© Reuters. People walk over London Bridge looking at a view of Tower Bridge in the City of London financial district in London, Britain, October 25, 2023. REUTERS/ Susannah Ireland/file photo
By William Schomberg and David Milliken
LONDON (Reuters) -British wage growth slowed by the most in almost two years, official data showed on Tuesday, but pay is still rising too fast for the Bank of England to cut interest rates soon.
Earnings excluding bonuses were 7.3% higher in the three months to October than a year earlier compared with a growth rate of 7.8% in the three months to September, according to the Office for National Statistics (ONS) figures.
The fall was the sharpest since the three months to November 2021. Economists polled by Reuters had forecast wage growth of 7.4%.
“While annual growth in earnings remains high in cash terms, there are some signs that wage pressure might be easing overall,” Darren Morgan, director of economic statistics at the ONS, said.
Britain’s economy is stagnating and some economists have said it could go into a shallow recession over the coming months.
But many employers are struggling to fill vacancies after the workforce contracted during the pandemic, and because of post-Brexit restrictions on workers from the European Union.

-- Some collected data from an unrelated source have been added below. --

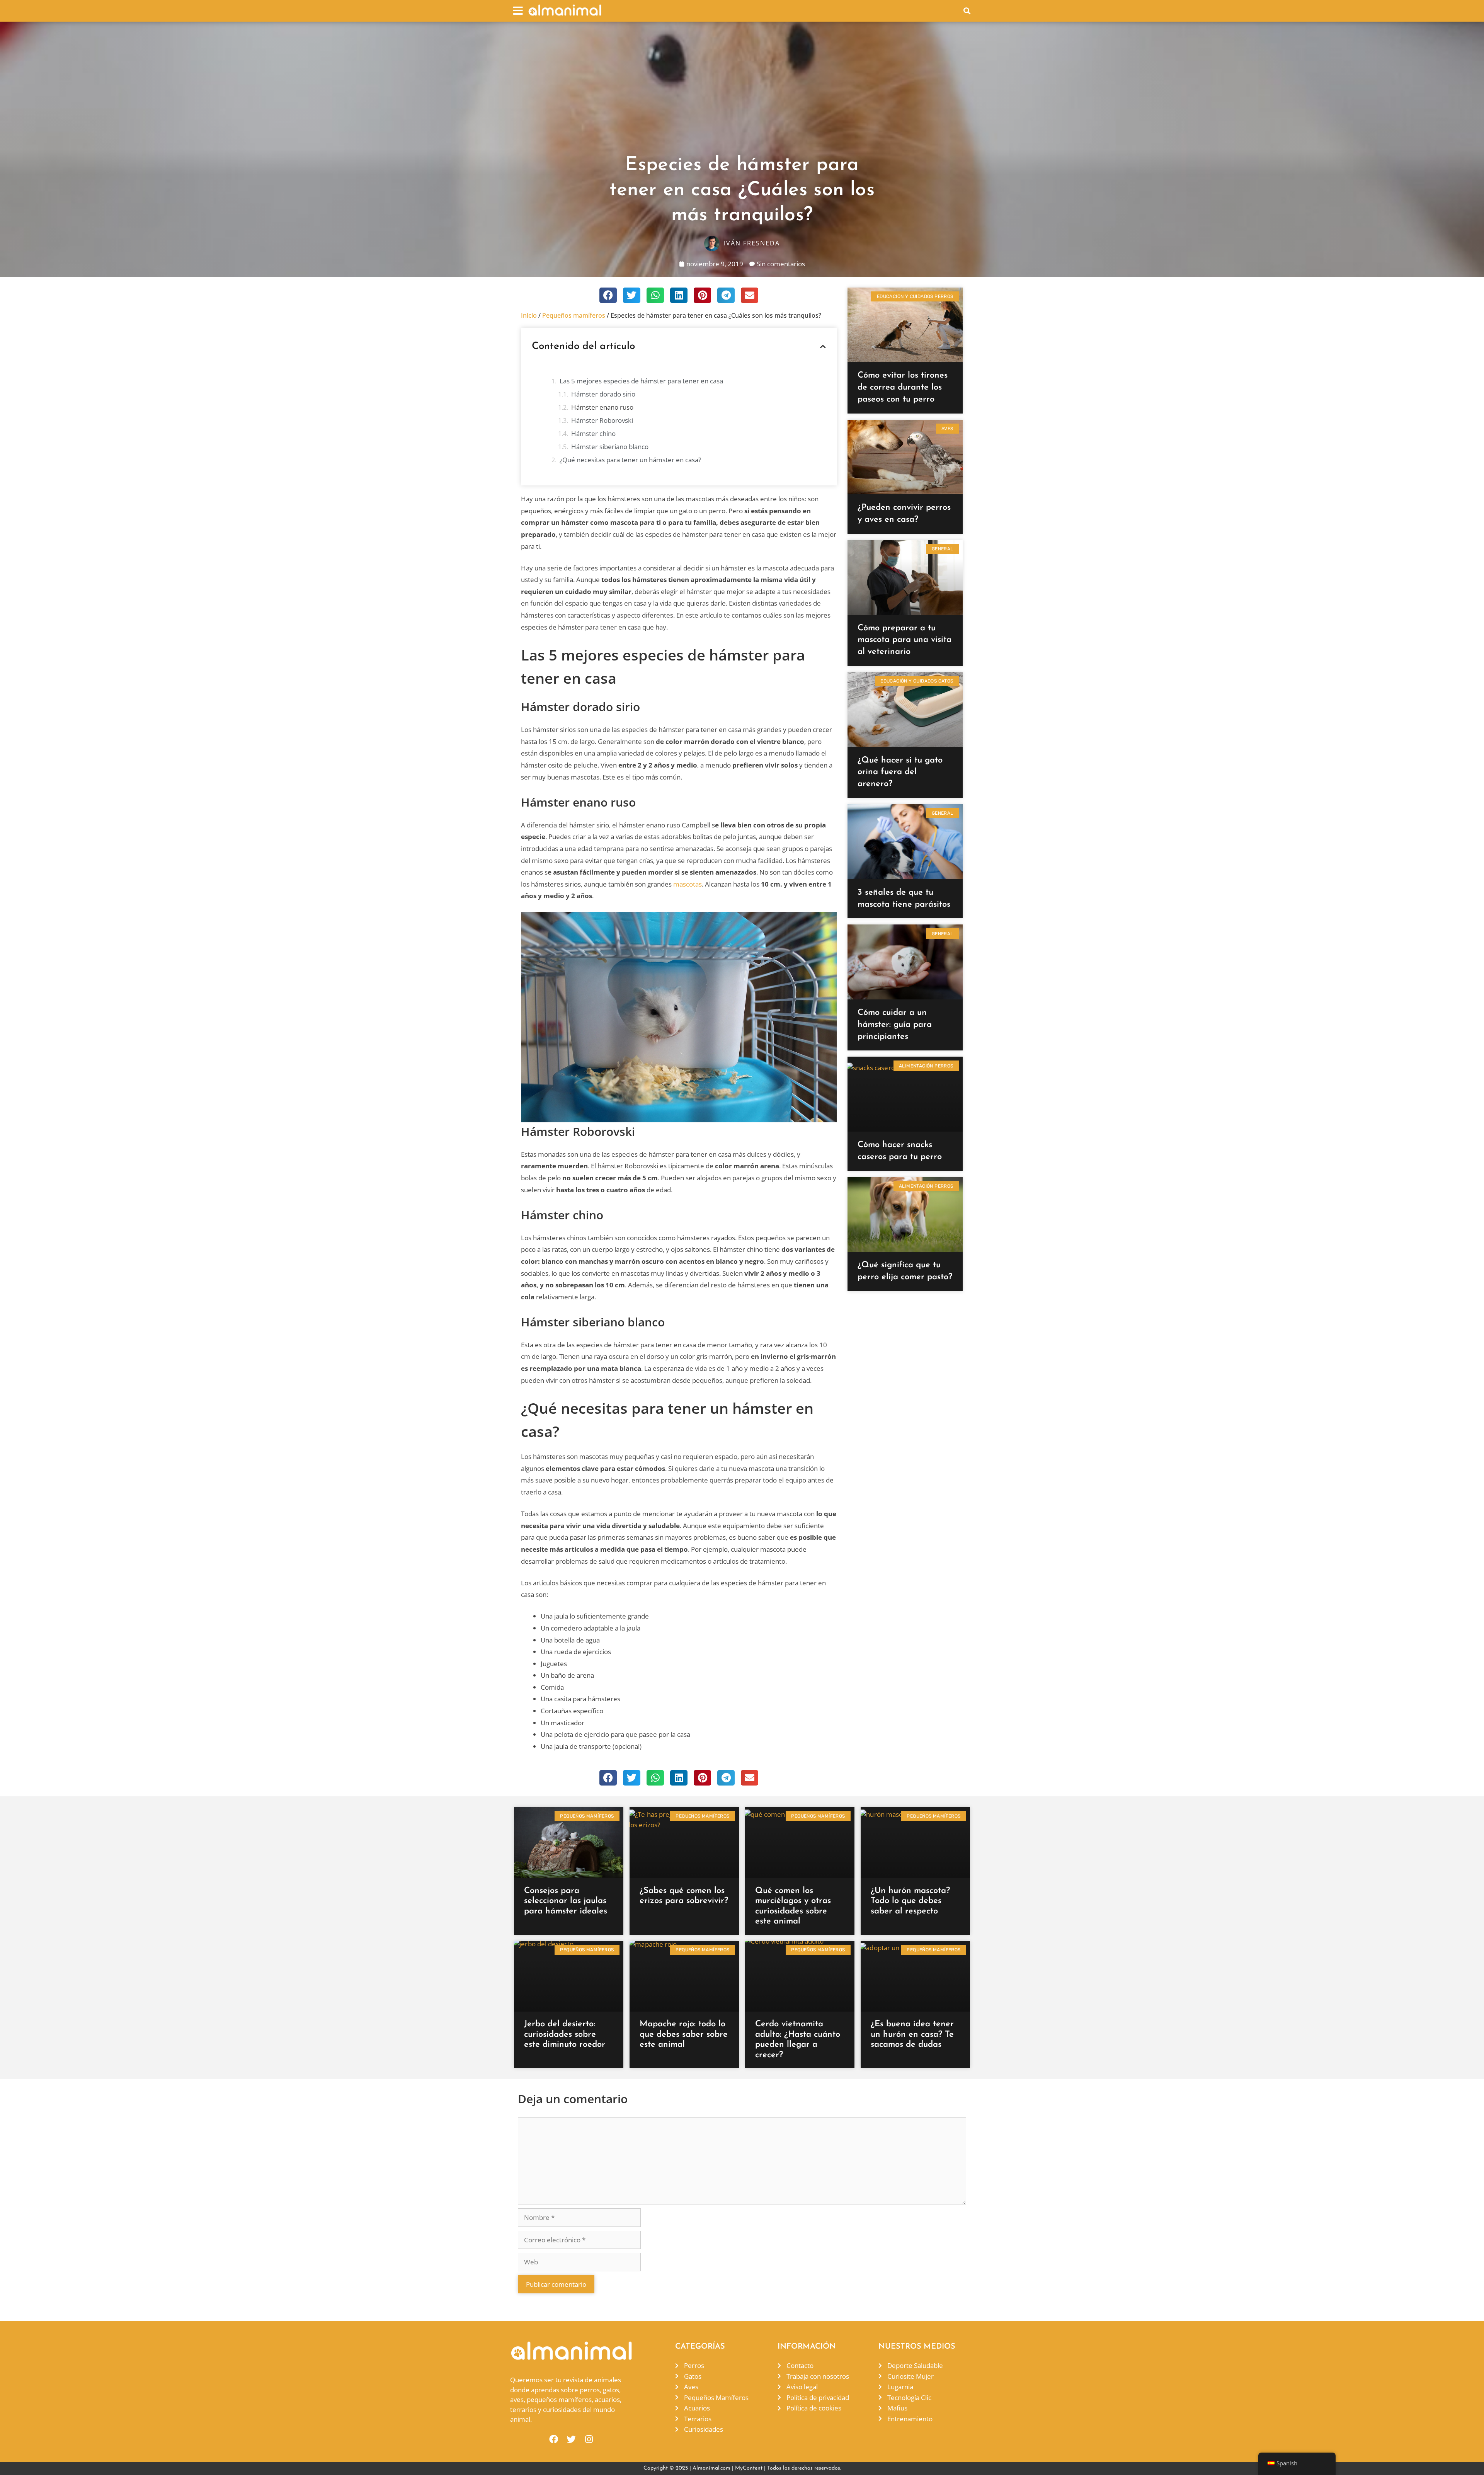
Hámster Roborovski (602, 420)
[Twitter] (571, 2439)
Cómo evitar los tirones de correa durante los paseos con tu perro (903, 387)
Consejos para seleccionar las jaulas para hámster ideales (565, 1901)
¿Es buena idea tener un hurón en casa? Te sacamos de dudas (912, 2034)
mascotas (687, 884)
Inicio (529, 315)
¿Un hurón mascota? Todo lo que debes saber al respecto (910, 1901)
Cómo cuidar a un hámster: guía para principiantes (895, 1024)
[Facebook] (553, 2439)
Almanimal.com (711, 2468)
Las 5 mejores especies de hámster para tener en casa (641, 380)
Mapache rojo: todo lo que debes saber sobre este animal (684, 2034)
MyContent (748, 2468)
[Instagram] (589, 2439)
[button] (518, 10)
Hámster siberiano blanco (609, 446)
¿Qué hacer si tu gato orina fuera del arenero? (900, 772)
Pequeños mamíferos (573, 315)
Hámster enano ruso (602, 407)
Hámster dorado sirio (603, 394)
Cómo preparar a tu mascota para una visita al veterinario (904, 640)
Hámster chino (593, 433)
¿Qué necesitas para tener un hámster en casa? (630, 459)
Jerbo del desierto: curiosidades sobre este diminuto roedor (564, 2034)
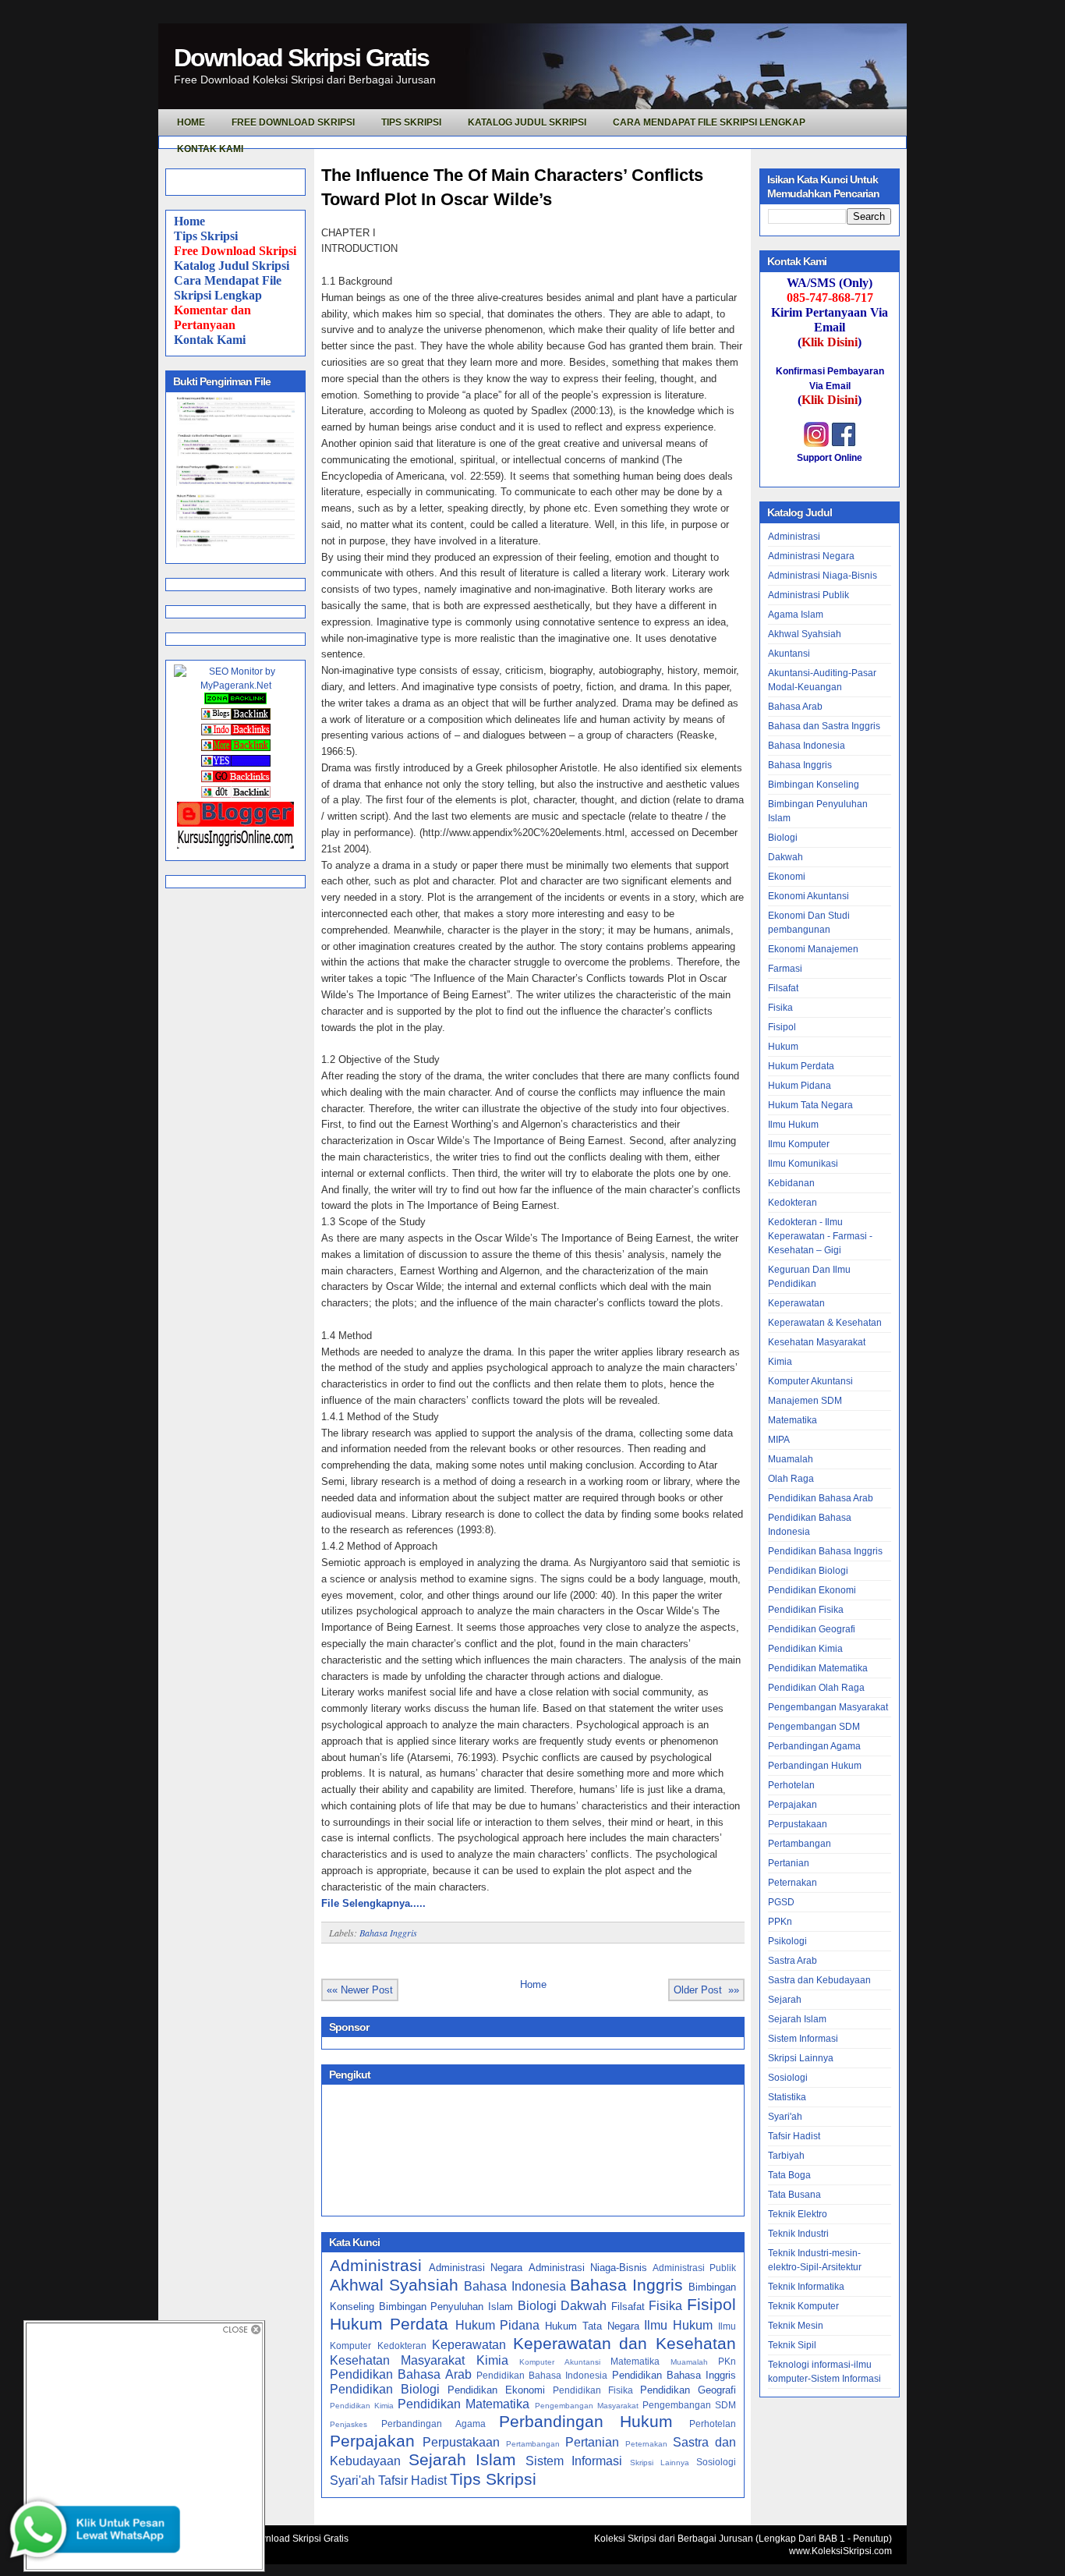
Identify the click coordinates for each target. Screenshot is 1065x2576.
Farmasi (785, 968)
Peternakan (646, 2444)
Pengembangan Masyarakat (587, 2405)
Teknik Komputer (803, 2306)
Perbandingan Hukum (586, 2421)
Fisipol (711, 2304)
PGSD (781, 1902)
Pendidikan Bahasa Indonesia (542, 2375)
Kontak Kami (210, 339)
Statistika (787, 2097)
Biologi (537, 2305)
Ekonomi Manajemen (813, 949)
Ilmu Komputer (799, 1144)
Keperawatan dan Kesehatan (624, 2343)
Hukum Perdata (389, 2324)
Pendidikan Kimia (362, 2405)
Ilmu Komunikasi (803, 1163)
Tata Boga (789, 2175)
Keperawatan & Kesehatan (825, 1322)
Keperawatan (469, 2344)
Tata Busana (794, 2194)
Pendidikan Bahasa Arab (401, 2374)
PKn (727, 2361)
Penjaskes (348, 2424)
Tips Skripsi (411, 122)
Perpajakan (372, 2441)
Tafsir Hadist (412, 2480)
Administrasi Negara (475, 2267)
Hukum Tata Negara (592, 2326)
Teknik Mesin (795, 2325)
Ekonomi (786, 876)
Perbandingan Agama (433, 2423)
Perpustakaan (461, 2442)
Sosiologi (716, 2462)
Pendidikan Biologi (385, 2389)
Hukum (783, 1046)
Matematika (635, 2361)
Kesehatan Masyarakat (397, 2360)
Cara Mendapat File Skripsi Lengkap (709, 122)
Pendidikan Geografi (688, 2390)
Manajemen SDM (805, 1400)
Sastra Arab (792, 1960)
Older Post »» (706, 1990)
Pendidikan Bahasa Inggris (674, 2375)
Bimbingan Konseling (813, 784)
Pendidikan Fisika (593, 2390)
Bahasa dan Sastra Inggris (824, 726)
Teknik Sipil (792, 2345)
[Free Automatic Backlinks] (235, 701)
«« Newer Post (360, 1990)
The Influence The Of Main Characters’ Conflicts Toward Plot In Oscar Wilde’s (512, 187)
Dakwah (584, 2305)
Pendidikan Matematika (463, 2404)
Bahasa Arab (795, 706)
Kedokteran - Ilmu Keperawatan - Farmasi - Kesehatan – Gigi (820, 1236)
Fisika (665, 2305)
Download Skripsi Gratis (301, 58)
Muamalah (689, 2362)
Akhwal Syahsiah (394, 2285)
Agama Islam (795, 614)
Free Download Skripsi (293, 122)
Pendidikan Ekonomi (496, 2390)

The slowdown in regular pay growth represented a further fall from a summer peak of 7.9% that was the highest since the ONS began collecting the data in 2001.
Including bonuses, which are typically volatile, pay growth slowed to 7.2% from 8.0% in the three months to September.
The BoE has said it is worried that pay growth, especially in the private sector, is still too strong to get inflation down to its 2% target, even as the broader economy stagnates.
Earnings excluding bonuses in the private sector dropped to 7.3% in the three months to October compared with 7.9% in the July-September period.
The central bank raised interest rates 14 times in a row between December 2021 and August this year. It has since kept rates on hold and is again expected to keep borrowing costs unchanged on Thursday.
RATE CUTS ARE NOT CLOSE
Officials have said they are not ready to cut borrowing costs.
Although inflation is down from 11.1% in October last year, its most recent reading of 4.6% is more than double the BoE’s 2% target.
“Signs of labour market cooling will provide some reassurance to the Bank of England Monetary Policy Committee,” Jack Finney, an economist at PwC, said, adding that the data was not yet convincing enough to swing the BoE towards relaxing its tough stance on borrowing costs.
“Policymakers are expected to stress that rates will need to remain in restrictive territory for some time.”
Vacancies fell for a 17th time in a row in the three months to November and were down almost 30% from their peak although they remained above pre-pandemic levels.
Sterling weakened against the U.S. dollar after the ONS released its figures.
Tuesday’s data also showed that Britain’s unemployment rate held at 4.2% in the three months to September while employment rose by 50,000 people.
The ONS has said those figures may not prove reliable as it has had to change the way that it measures the jobs market via its monthly Labour Force Survey because of a drop in the number of responses it receives.
Despite the slowdown in headline pay growth, workers saw the biggest increase in their incomes after adjusting for consumer price inflation since the three months to September 2021, with a rise of 1.2% on an annual basis.